As commercial leasing and sales increase in this market, it is important that transactions be properly structured and documented.

Form leases and purchase agreements often do not provide adequate protection for either party to the transaction. There is no substitute for negotiated agreements prepared by experienced professionals. It is critical that those agreements address liability exposure, insurance, environmental issues, and indemnification obligations.

Both sellers and buyers should have qualified representation from the beginning of the transaction. Even before the PSA, it is advantageous to have counsel involved at the letter of intent stage. Even if most Letters of Intent (LOI) are non-binding, it becomes the basis or roadmap for the PSA. Often, in addition, it is advantageous for LOIs to include binding provisions related to exclusivity and non-disclosure.

What Should Commercial Property Purchase and Sale Agreement Address?

The PSA is the most important document in the real estate transaction.
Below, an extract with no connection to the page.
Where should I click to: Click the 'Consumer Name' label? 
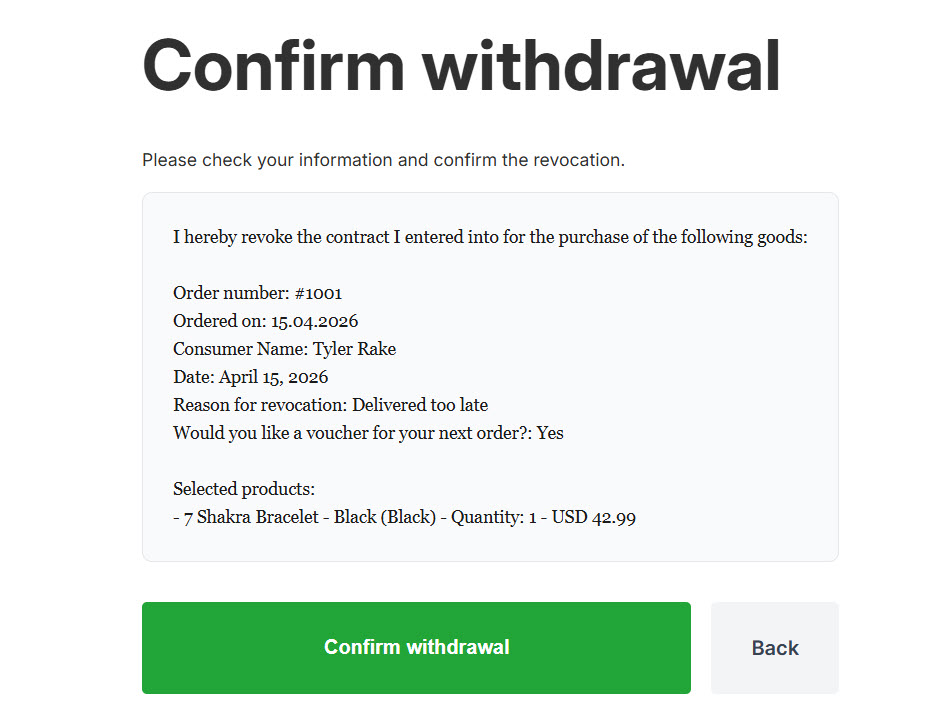(x=239, y=349)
It governs the transaction details:

  1. money and documents changing hands;
  2. timeline for buyer’s inspections of documents and property;
  3. representations and warranties;
  4. proration of income and expenses;
  5. timeline/procedures for closing;
  6. remedies in event of a party’s default (such as refund or forfeiture of deposit).

 For buyers, the most important issues in purchase and sale transactions are:

a. Adequate due diligence inspections (the process is transaction dependent and varies greatly.)
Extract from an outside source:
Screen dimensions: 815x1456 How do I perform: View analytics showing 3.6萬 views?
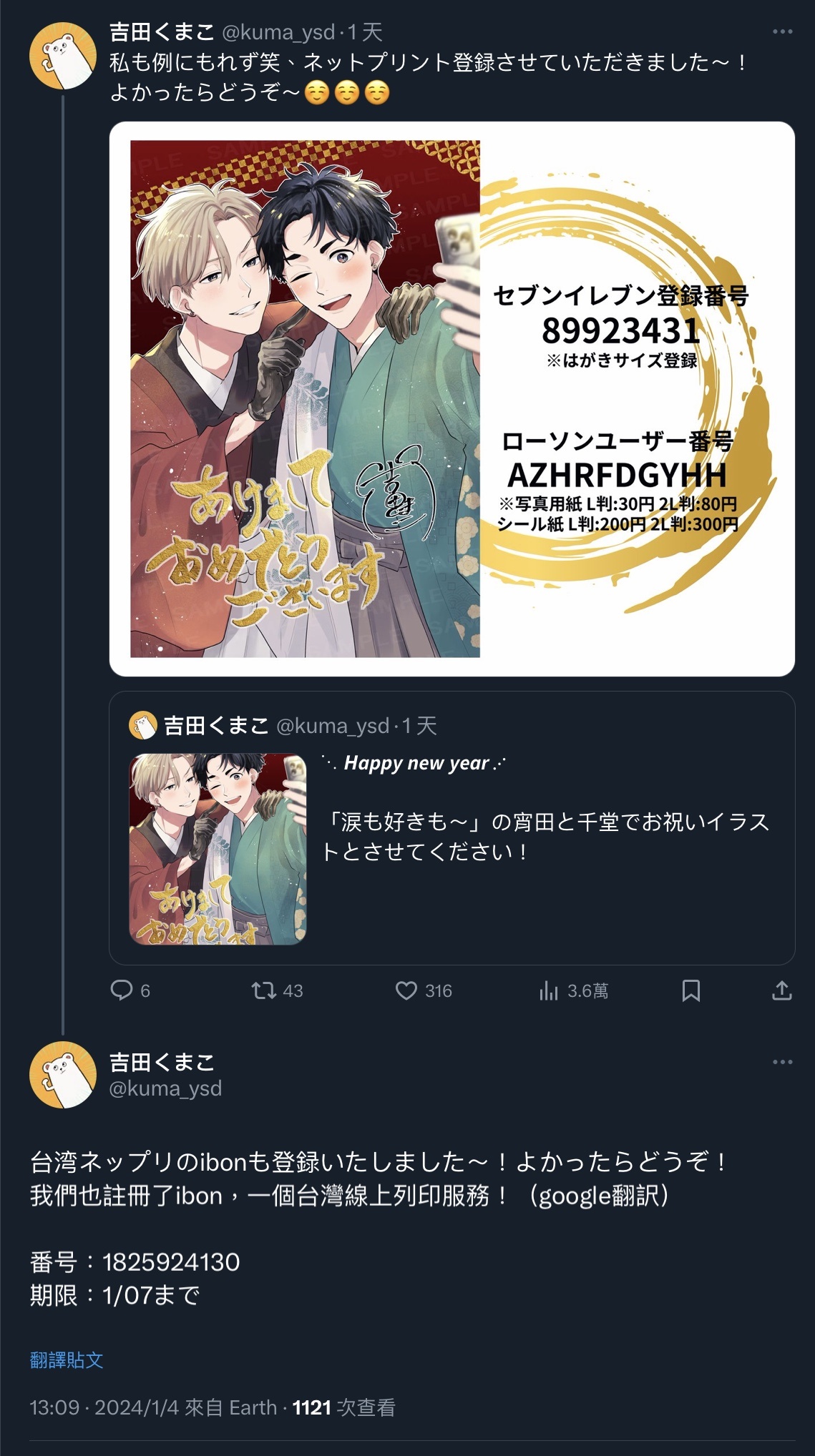point(549,990)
  1. Timing-With the increase in construction activity in the region, it is critical that the PSA affords buyers sufficient time for contractors to complete physical inspections, environmental inspections, and surveys (to identify encroachments/easements, etc.).
  2. Physical inspections are crucial to identify needed repairs, costs, and status of ADA compliance. Adequate due diligence inspections identify risks and limits post-closing surprises.
  3. For investment assets, information on leases and tenants is critical for determining cash flow and expected return on investment.
  4. The Buyer’s lender may also be involved or interested in the due diligence process and will also require an appraisal. 

 b. Appropriate contingencies.  

Buyers need appropriate contingencies for due diligence documents and property review/inspections, income/expense, lease, and estoppel certif. approval, title,  and lender underwriting and appraisal.

 c. Evaluation of title issues.

Title review is critical in discovering title issues, encumbrances, and easements that affect the title to and use of the property. An attorney’s review and working with the title company is critical to obtaining the best title insurance possible for the property.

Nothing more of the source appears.